The Constitution of the United States, the Constitution of Georgia, and the statutes of Georgia make no such requirement as some courts are now imposing. See Code §§ 1-304, 1-806; Code Ann. §§ 2-105, 2-5101, 2-5102, 59-106. The requirements are that the jurors must be upright, intelligent, impartial, and residents of the county. By what right have the courts superimposed additional requirements onto our Constitution and statutes?
Is a bachelor entitled to have a proportionate number of bachelors in the jury box before he can be legally tried? Is a divorcee entitled to a similar requirement? If an emigrant from another country is naturalized here, and is about to be placed on trial in a criminal case, must the jury list be revised so it can have added thereto a proportionate number of naturalized emigrants from foreign countries. Quo Vadis?

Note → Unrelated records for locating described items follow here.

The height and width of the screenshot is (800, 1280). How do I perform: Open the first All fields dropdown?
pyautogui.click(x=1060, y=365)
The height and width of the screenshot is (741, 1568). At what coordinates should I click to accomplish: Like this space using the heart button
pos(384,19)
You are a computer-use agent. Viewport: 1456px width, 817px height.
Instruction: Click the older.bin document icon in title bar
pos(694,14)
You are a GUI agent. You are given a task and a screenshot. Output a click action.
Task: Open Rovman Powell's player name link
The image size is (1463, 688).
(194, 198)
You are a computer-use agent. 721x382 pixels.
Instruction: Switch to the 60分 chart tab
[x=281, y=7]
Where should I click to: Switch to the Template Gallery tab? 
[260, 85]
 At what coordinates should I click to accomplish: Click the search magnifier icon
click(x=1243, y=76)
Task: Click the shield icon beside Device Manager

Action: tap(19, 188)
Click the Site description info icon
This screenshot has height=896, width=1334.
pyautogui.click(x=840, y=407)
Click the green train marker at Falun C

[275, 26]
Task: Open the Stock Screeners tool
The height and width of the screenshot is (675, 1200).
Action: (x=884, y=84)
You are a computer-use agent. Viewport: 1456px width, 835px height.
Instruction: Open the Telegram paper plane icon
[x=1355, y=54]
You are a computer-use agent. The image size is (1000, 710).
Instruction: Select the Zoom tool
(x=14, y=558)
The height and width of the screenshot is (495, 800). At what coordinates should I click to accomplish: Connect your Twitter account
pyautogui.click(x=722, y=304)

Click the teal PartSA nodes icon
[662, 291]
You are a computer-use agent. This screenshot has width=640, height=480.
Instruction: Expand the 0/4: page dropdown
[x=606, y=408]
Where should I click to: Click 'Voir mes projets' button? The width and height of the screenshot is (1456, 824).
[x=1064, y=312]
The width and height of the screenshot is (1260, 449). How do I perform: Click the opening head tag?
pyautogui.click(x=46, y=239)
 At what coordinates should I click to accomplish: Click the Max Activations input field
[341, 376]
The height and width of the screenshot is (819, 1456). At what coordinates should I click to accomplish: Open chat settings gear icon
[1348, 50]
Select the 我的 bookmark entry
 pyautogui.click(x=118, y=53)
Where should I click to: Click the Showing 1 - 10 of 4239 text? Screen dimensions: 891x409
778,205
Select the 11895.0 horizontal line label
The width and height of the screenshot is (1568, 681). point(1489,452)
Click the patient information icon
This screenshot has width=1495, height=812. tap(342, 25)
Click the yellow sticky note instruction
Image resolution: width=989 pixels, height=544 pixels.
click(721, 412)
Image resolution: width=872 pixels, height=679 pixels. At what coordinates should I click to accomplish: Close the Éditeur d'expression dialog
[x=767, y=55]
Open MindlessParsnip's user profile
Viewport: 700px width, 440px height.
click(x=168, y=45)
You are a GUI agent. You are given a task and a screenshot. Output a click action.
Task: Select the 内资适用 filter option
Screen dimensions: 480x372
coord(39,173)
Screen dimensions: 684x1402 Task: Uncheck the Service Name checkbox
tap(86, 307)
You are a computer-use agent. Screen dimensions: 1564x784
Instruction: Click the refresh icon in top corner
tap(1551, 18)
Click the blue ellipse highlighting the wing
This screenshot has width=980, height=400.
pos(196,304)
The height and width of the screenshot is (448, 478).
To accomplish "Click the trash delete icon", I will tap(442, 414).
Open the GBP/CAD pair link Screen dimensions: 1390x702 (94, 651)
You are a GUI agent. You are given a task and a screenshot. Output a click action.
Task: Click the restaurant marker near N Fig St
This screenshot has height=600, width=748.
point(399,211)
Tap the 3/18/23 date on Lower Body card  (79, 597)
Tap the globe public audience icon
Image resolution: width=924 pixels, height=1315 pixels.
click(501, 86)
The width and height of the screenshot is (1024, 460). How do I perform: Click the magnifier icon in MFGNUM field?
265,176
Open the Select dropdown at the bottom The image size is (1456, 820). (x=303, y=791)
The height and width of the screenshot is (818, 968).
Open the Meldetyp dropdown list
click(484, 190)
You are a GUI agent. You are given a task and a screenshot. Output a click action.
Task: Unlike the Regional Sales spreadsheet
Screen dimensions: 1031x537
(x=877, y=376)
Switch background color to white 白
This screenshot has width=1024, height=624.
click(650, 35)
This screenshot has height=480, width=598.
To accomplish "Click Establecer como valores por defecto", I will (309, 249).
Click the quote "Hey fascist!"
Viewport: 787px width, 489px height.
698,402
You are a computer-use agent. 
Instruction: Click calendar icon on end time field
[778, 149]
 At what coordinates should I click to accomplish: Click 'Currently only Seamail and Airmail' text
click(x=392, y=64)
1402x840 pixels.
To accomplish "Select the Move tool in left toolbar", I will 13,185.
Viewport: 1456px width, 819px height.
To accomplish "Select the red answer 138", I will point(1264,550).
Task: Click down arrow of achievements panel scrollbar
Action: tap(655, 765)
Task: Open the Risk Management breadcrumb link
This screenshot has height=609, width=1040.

2. The majority opinion suggests in Division 3 that Georgia does not have discovery in criminal cases, although that point is not essential to the decision therein made. I agree with the results, but I am firmly of the opinion that Georgia statutes do provide for discovery in criminal cases. Code Ann. § 38-801 sets forth provisions for discovery in all cases, and is followed by Code Ann. § 38-802 as follows: "Section 38-801 shall apply to all civil cases, and, insofar as consistent with the Constitution, to all criminal cases.” (Emphasis supplied.) I find nothing in the Constitution inconsistent with discovery in criminal cases.